Show every line of the data below that contains the string "height".

──────── Data excerpts ────────

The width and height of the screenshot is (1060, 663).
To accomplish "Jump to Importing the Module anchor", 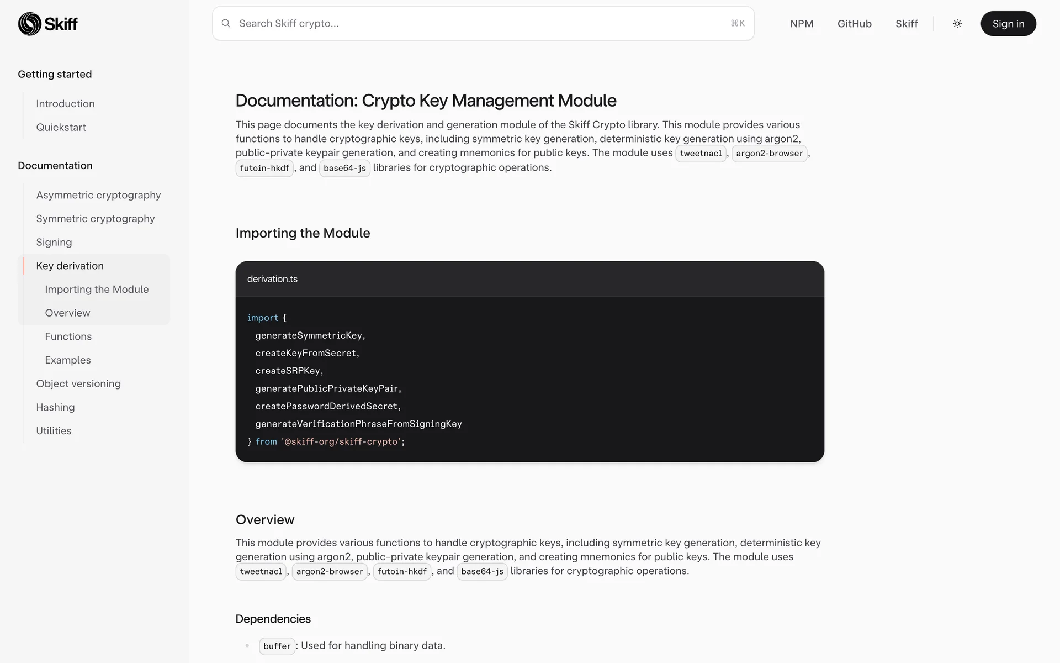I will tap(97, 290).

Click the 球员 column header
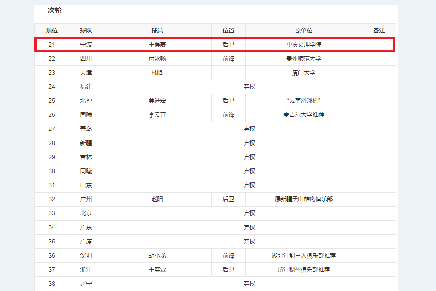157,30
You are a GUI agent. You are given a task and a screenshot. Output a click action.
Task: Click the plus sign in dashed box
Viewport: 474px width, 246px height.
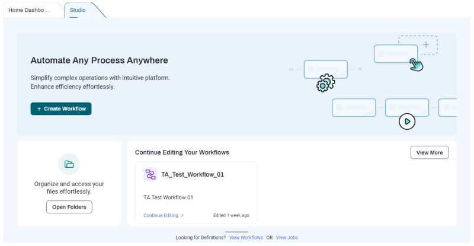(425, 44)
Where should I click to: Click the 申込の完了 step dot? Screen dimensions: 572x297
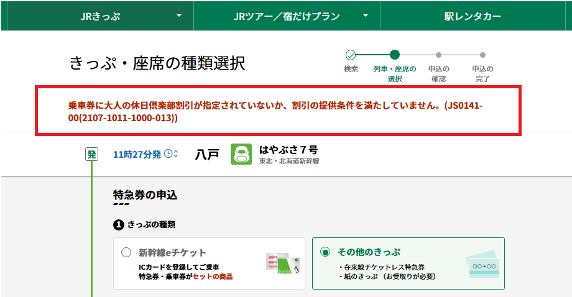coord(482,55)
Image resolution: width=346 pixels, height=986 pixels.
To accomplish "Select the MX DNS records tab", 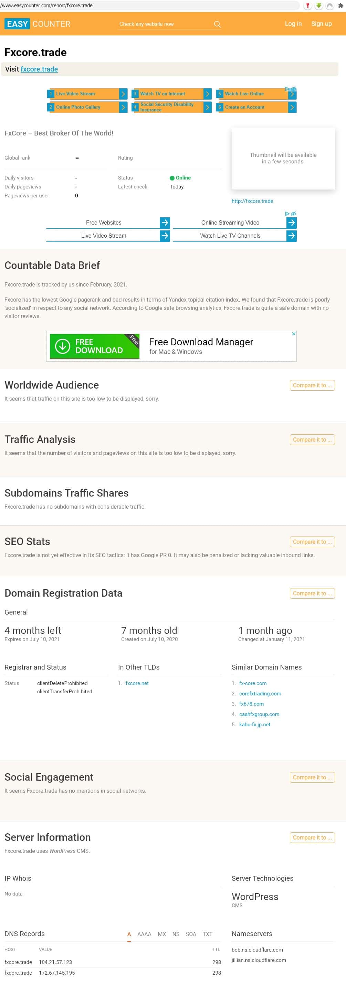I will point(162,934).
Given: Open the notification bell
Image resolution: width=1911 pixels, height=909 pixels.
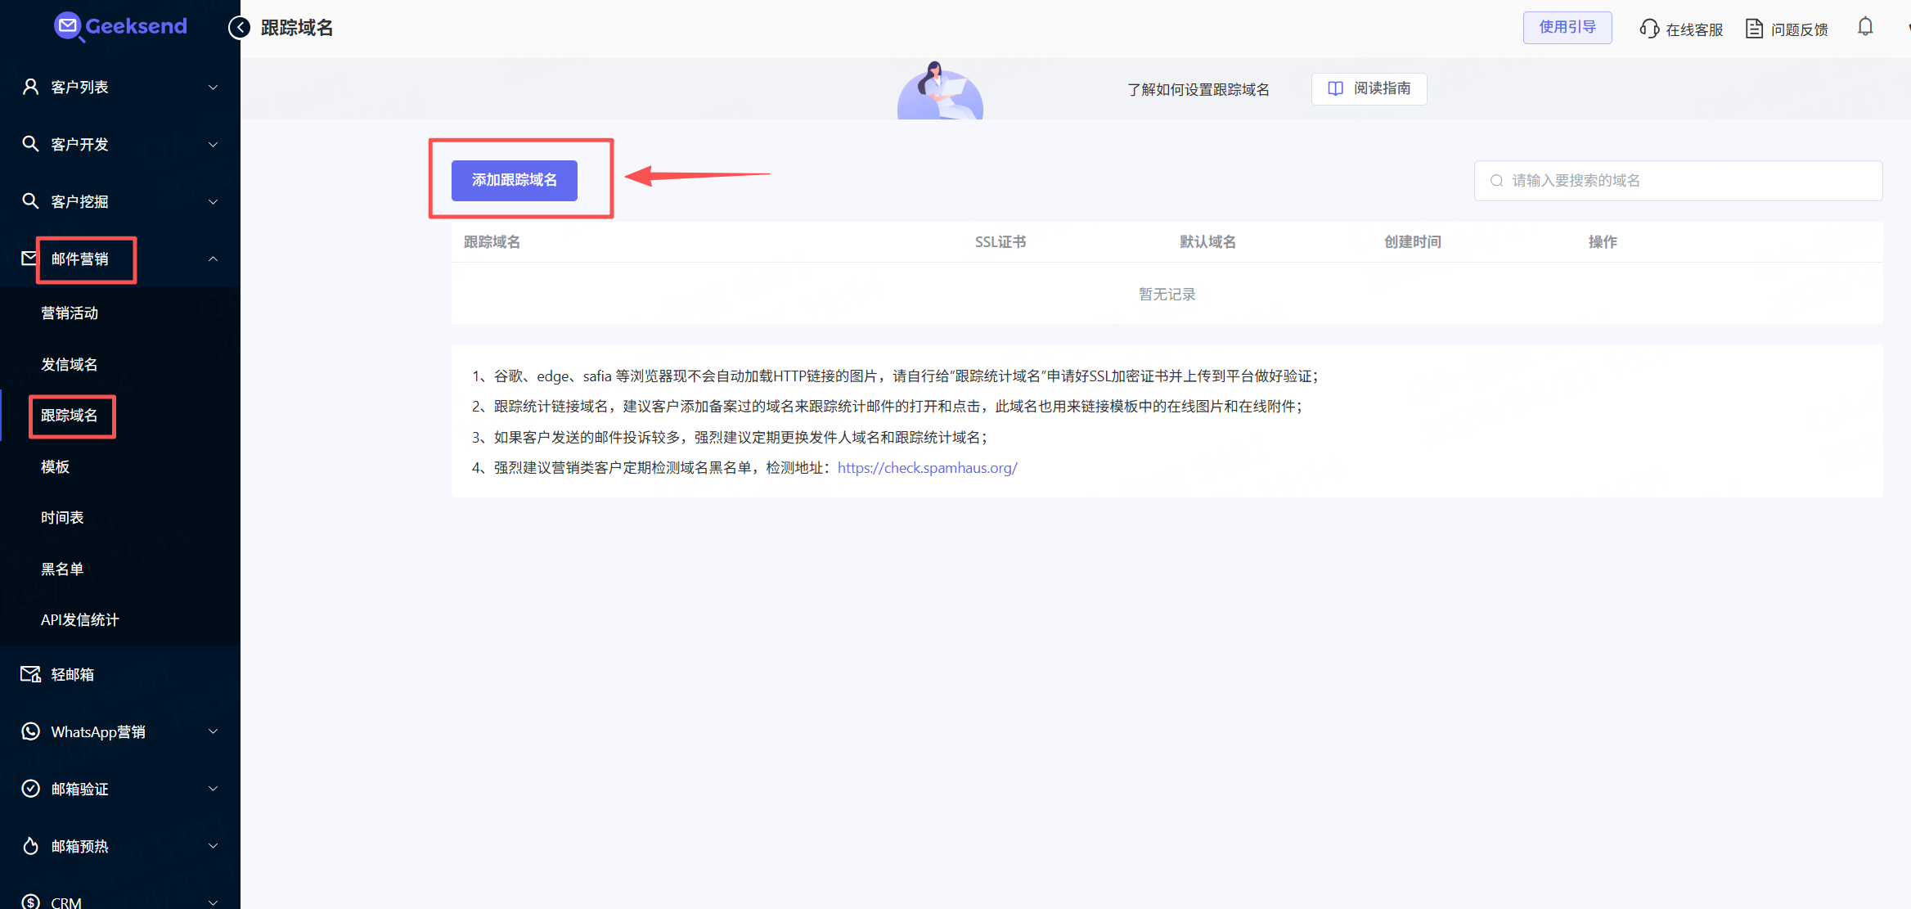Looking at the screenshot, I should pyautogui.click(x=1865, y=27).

────────
──────── Data excerpts ────────

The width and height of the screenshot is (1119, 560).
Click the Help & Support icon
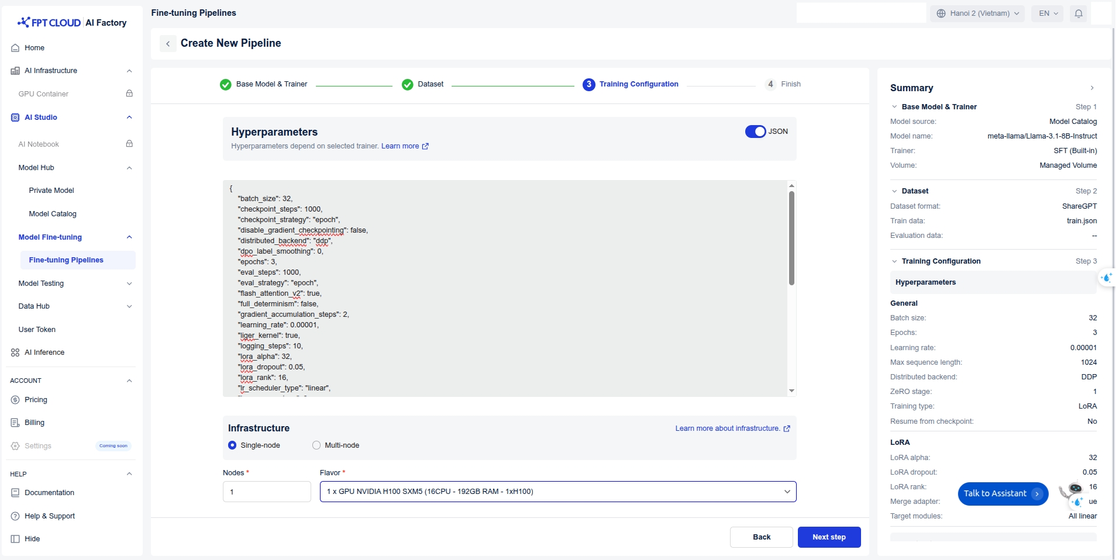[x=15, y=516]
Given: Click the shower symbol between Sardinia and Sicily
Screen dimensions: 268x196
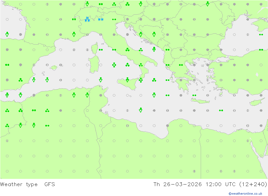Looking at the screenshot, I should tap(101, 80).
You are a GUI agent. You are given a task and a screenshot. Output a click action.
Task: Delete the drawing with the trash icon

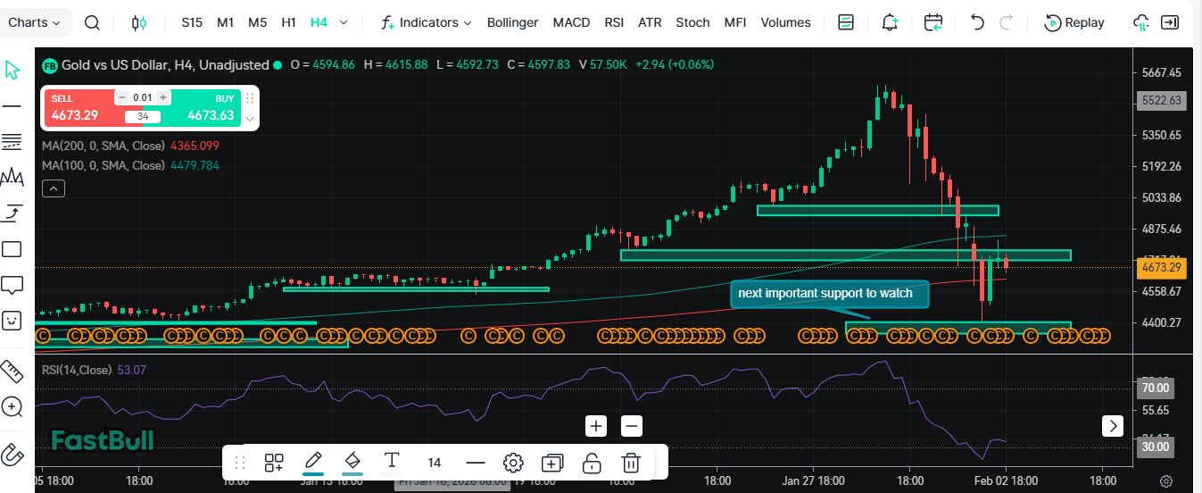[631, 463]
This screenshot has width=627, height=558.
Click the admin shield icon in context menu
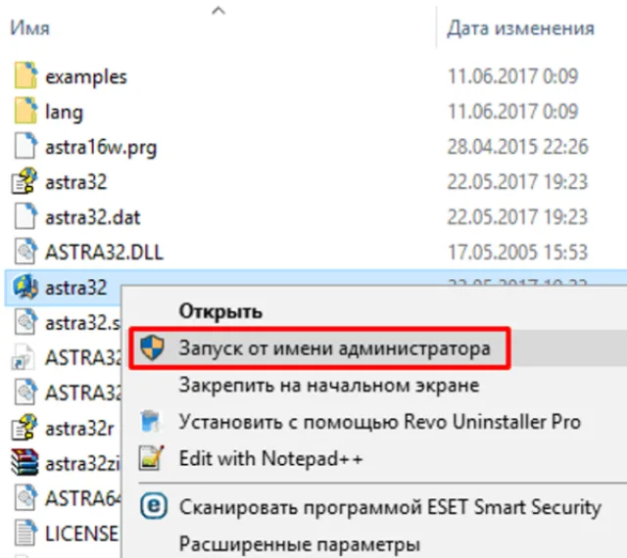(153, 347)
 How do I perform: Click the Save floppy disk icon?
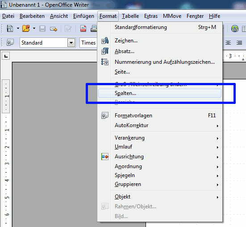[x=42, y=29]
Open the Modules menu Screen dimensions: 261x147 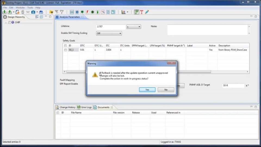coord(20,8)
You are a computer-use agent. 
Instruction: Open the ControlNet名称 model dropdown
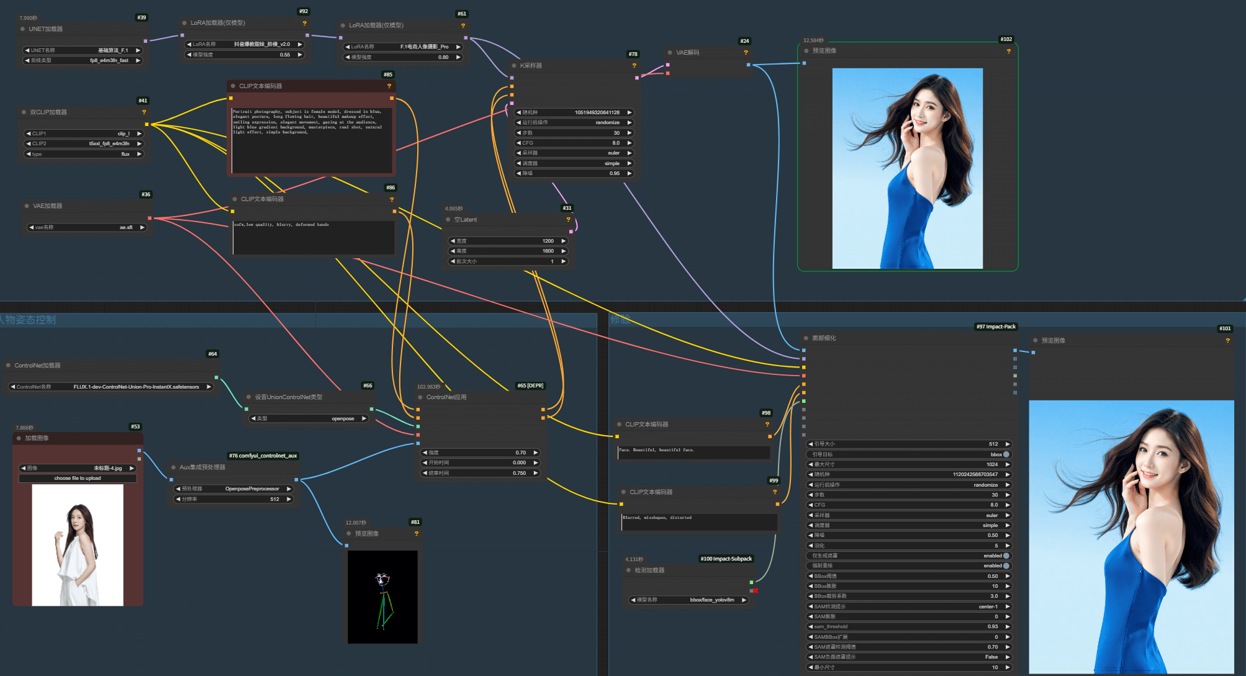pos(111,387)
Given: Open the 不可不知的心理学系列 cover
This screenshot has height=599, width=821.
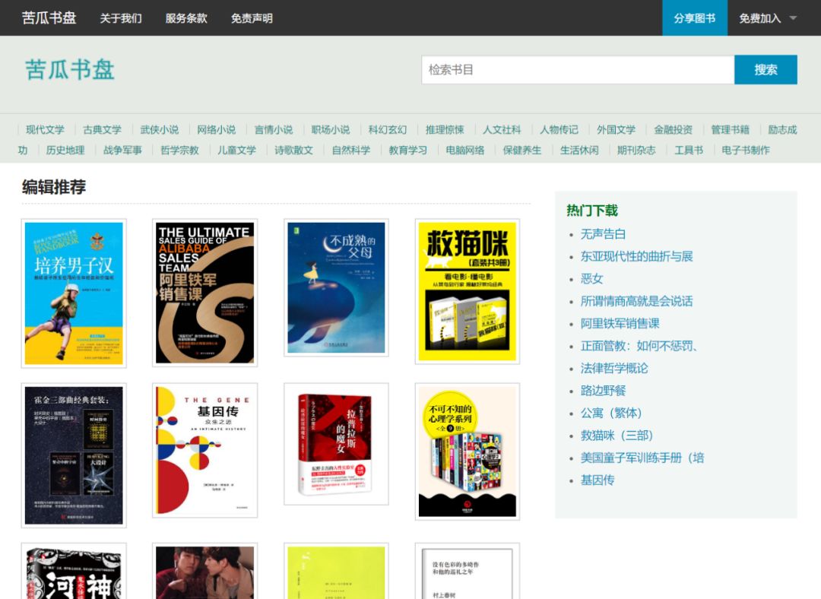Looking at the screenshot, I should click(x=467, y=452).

────────

**Expected answer:**
The width and height of the screenshot is (1060, 663).
Viewport: 474px width, 246px height.
Image resolution: width=346 pixels, height=986 pixels.
Image resolution: width=1911 pixels, height=909 pixels.
The width and height of the screenshot is (1119, 560).
This screenshot has width=627, height=558.
This screenshot has height=599, width=821.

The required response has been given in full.